My most important goal for my children is that they grow up to be independent human beings. Although my twins are only a few weeks shy of being one year old, I fully plan to discuss money management tips with them from now (while they can’t talk back) until they’re teenagers and beyond.
I had an unusually good grasp of money management as a teenager, not necessarily because I’d been taught but because I am disciplined by nature. My parents gave me $100 a month on a pre-paid Visa card for all my incidentals (including clothing) from the time I was about 15 all the way through college. I rarely asked my parents for extra money on top of this.
If I wanted to buy clothes from Abercrombie & Fitch, I used that pre-paid Visa card. I remember I once had a school dance and didn’t have enough money at the end of the month to get my hair done and buy my date a corsage, so I asked for a small increase in the amount on the card from my mom. (She gave it to me, of course.)

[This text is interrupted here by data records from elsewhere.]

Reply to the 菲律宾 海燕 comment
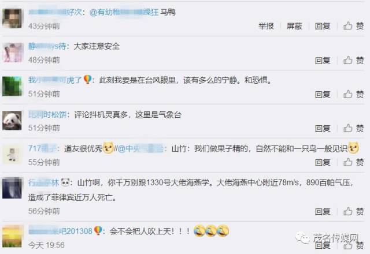The height and width of the screenshot is (254, 370). tap(323, 211)
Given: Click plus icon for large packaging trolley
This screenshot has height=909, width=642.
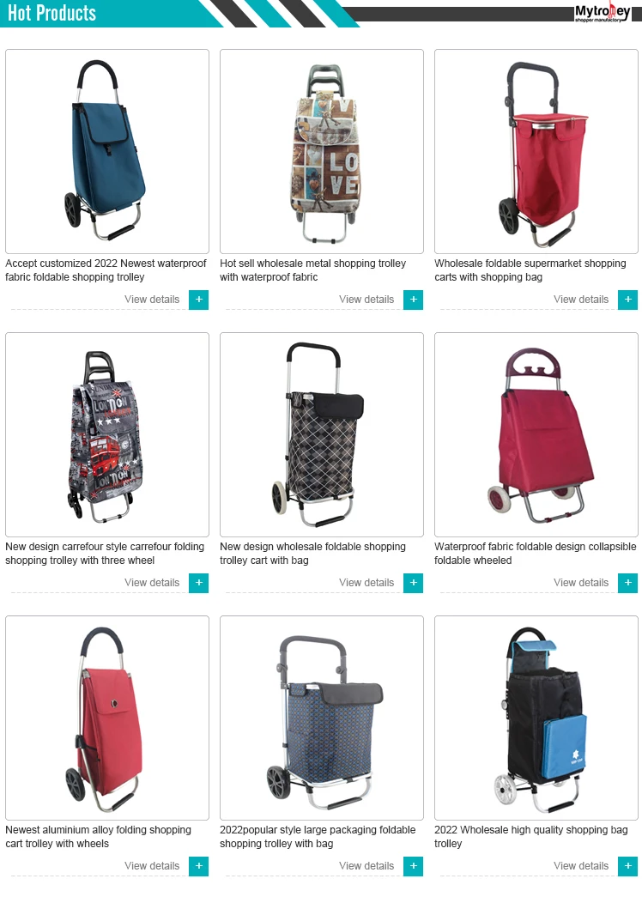Looking at the screenshot, I should [x=413, y=866].
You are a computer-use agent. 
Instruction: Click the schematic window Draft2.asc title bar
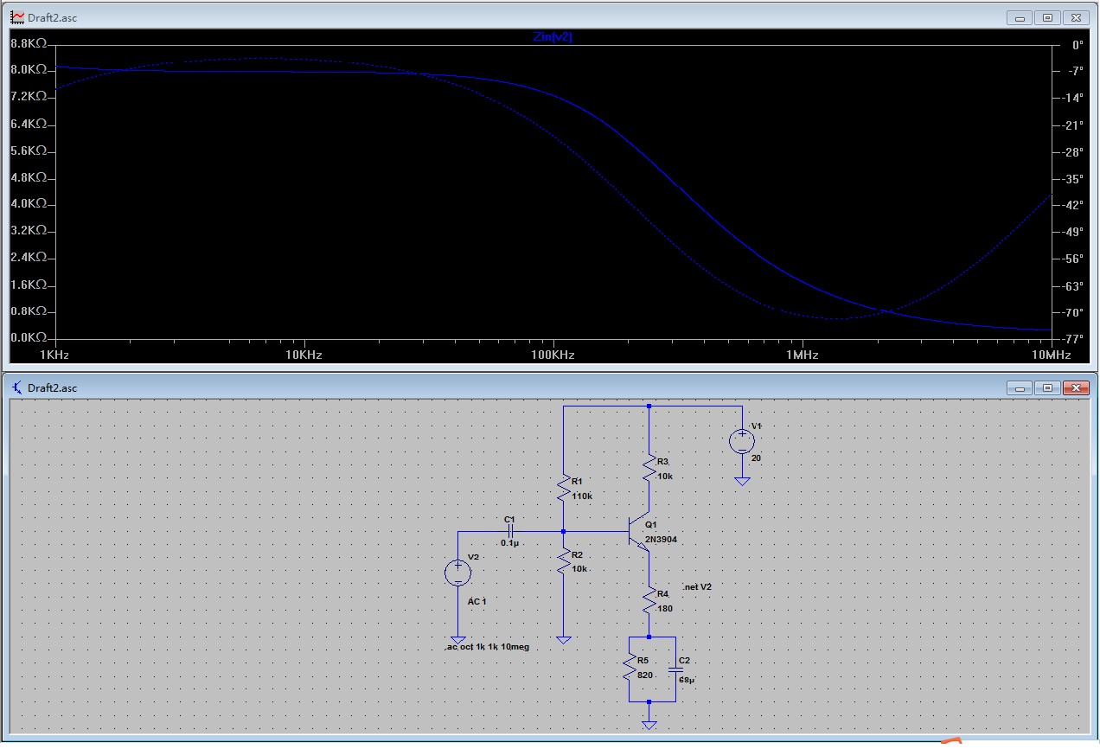coord(519,388)
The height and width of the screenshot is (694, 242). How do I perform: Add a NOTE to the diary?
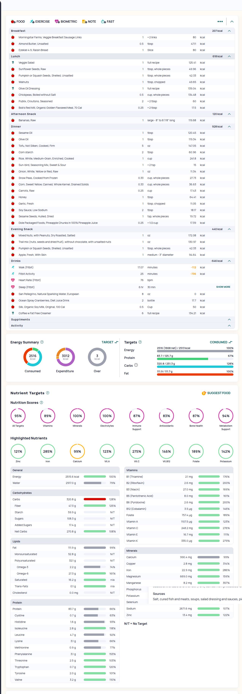[89, 22]

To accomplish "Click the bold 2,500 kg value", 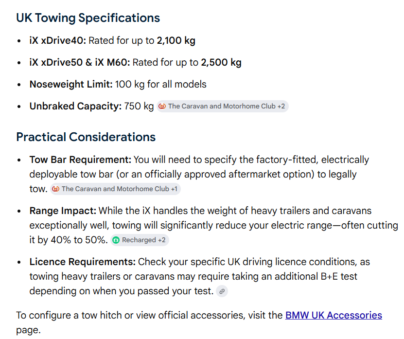I will (x=221, y=63).
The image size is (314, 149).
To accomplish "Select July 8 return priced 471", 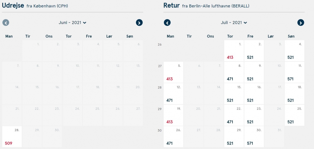I will click(234, 72).
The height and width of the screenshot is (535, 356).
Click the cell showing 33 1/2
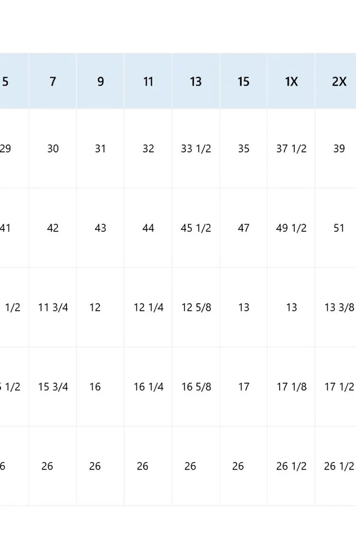pyautogui.click(x=196, y=149)
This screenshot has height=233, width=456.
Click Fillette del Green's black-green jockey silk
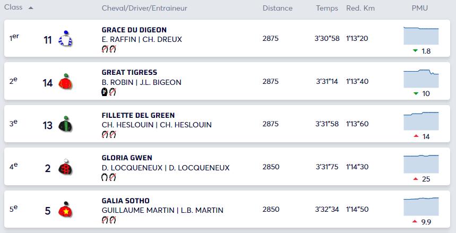coord(65,124)
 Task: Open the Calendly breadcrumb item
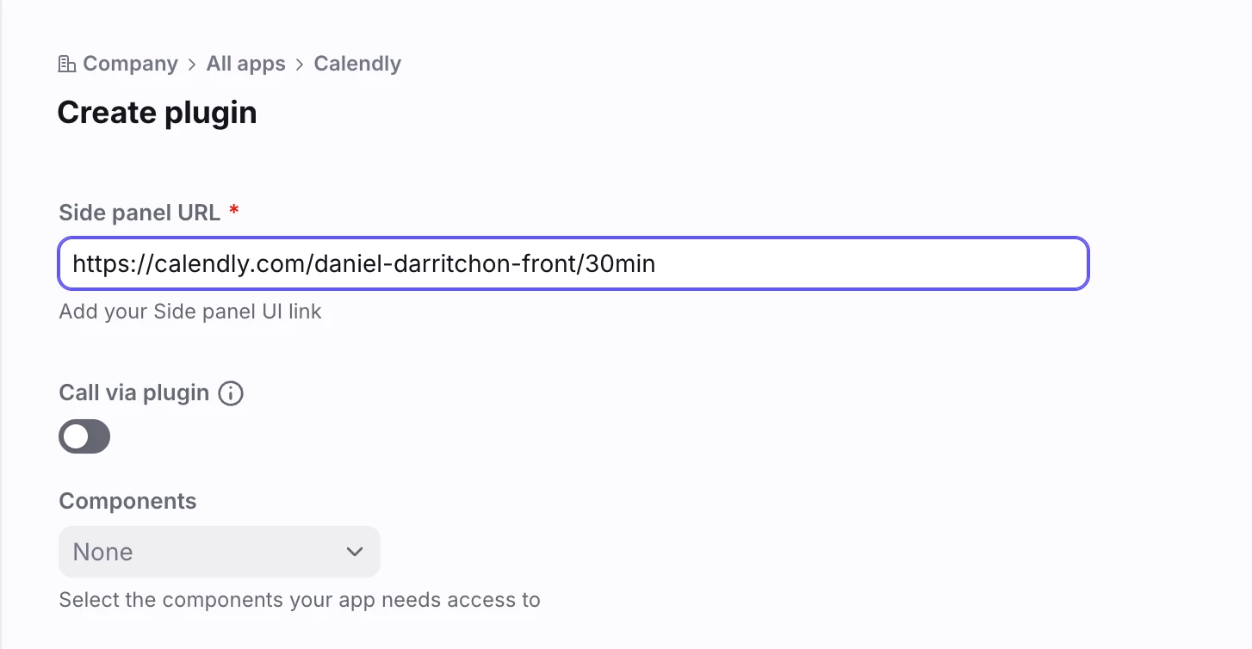357,64
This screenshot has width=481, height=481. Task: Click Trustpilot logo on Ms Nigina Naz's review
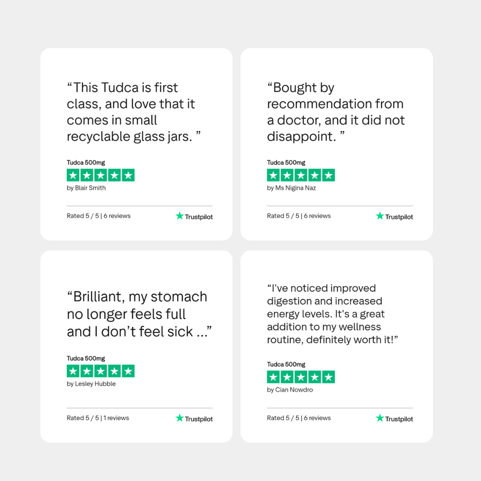pos(394,216)
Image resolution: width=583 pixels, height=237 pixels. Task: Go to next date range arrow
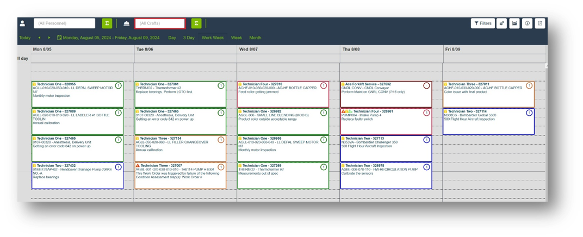tap(49, 38)
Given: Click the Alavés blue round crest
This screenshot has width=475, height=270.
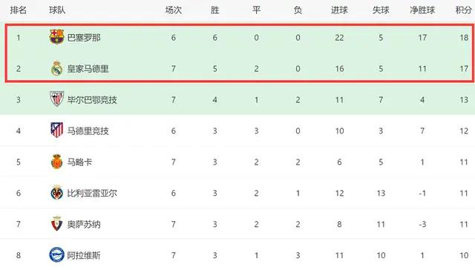Looking at the screenshot, I should [56, 255].
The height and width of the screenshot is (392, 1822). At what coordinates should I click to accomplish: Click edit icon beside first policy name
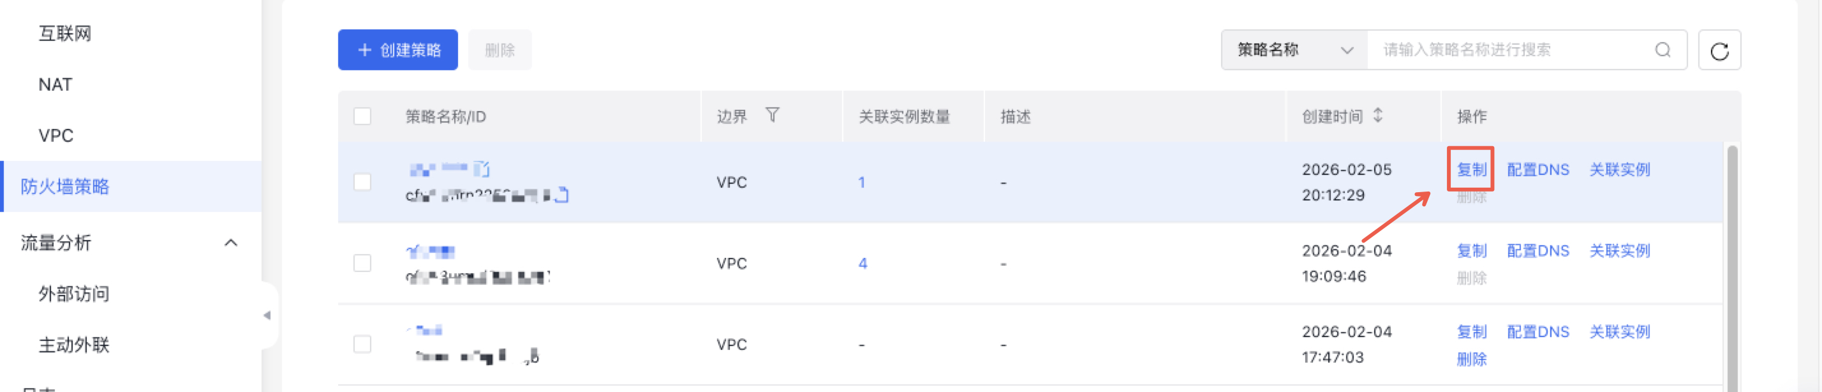(x=482, y=169)
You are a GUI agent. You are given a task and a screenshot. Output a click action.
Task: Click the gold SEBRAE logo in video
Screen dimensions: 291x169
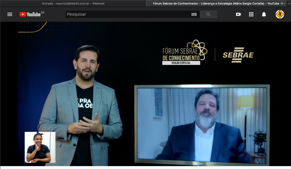pyautogui.click(x=238, y=55)
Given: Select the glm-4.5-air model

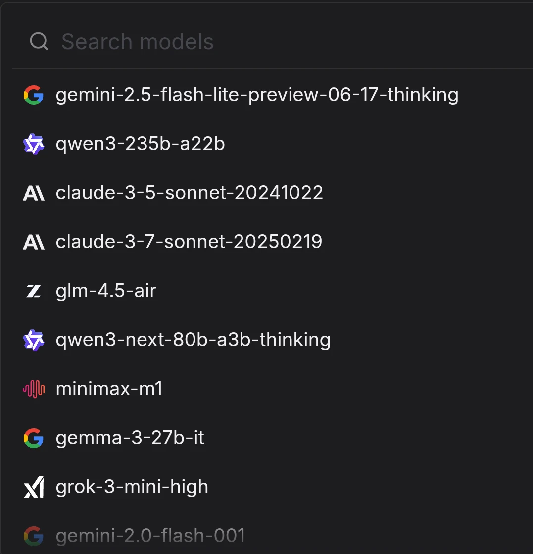Looking at the screenshot, I should click(x=106, y=291).
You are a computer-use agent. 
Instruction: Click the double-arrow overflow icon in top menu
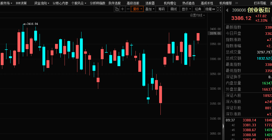tap(237, 3)
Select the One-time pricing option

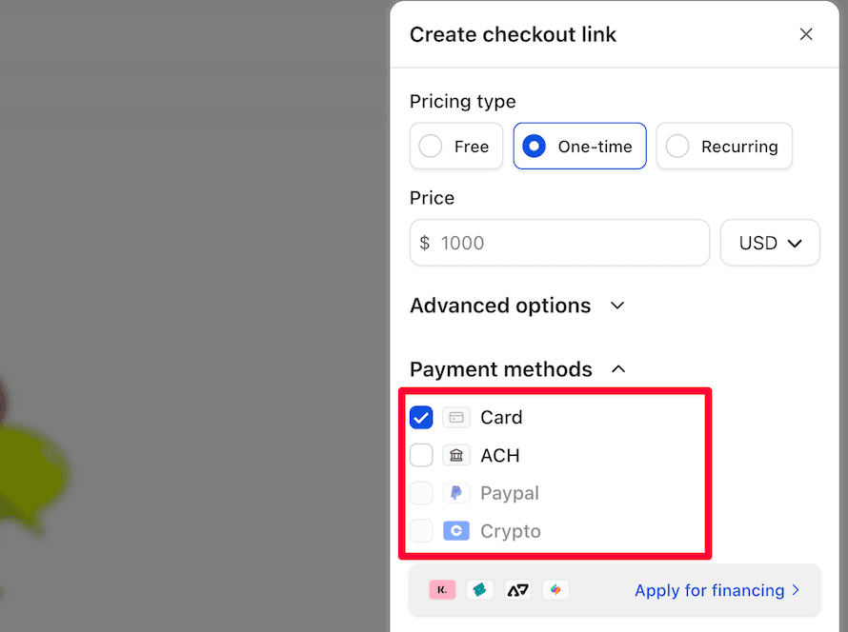click(579, 147)
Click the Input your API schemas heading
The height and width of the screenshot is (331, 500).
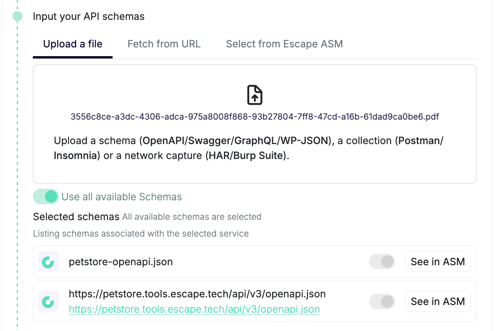coord(89,16)
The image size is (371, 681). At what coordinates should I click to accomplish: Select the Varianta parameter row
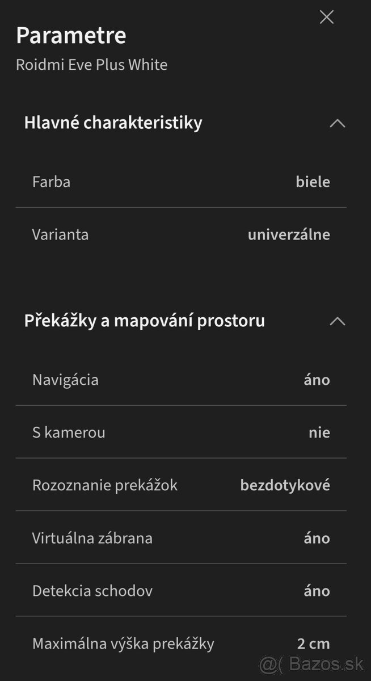(x=181, y=234)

In college, I used that $100 plus any money I made at my side jobs to go on spring break trips and movies and anything else I wanted to do. I don’t know if my parents intended it or not, but this was some of my earliest forms of budgeting, habits that I keep with me to this day.
So, while I’m not a parent to teenagers, I am in my 20s — which means being a teenager wasn’t that long ago. I feel like I learned some great lessons about money management during that time, and it’s something I want to pass on to my children, plus some extras.
Lesson No. 1: Delayed Gratification
Delayed gratification is one of the most important aspects of money management for people of all ages. We live in a buy-it-now society where, if we want something, we just go ahead and get it.
When you teach your teenager about delayed gratification, it helps them to become more disciplined financially. If they want new clothes or a video game, teach them to save for it. Teach them to do odd jobs in the neighborhood. Help them to connect the fact that when they work, they get paid, and then they can use that money to buy what they want.
I remember buying a lime green iPod with some of the first money I ever made myself. I agonized over the $200 purchase, but I still own the same iPod almost 10 years later. When teenagers buy something using their own money, they take better care of it and learn that their money has value.
Lesson No. 2: Paying Bills
You would think that paying bills is a “common sense” lesson, something that people automatically know how to do when they become adults, but that’s not the case. It’s important to assign a bill to your teenager, whether it’s their cellphone bill or their car insurance bill. Send them a payment reminder email or, better yet, just tell them the date their payment is due. If their payment is late, they get charged a late fee or they lose a privilege, like not being able to go out with their friends.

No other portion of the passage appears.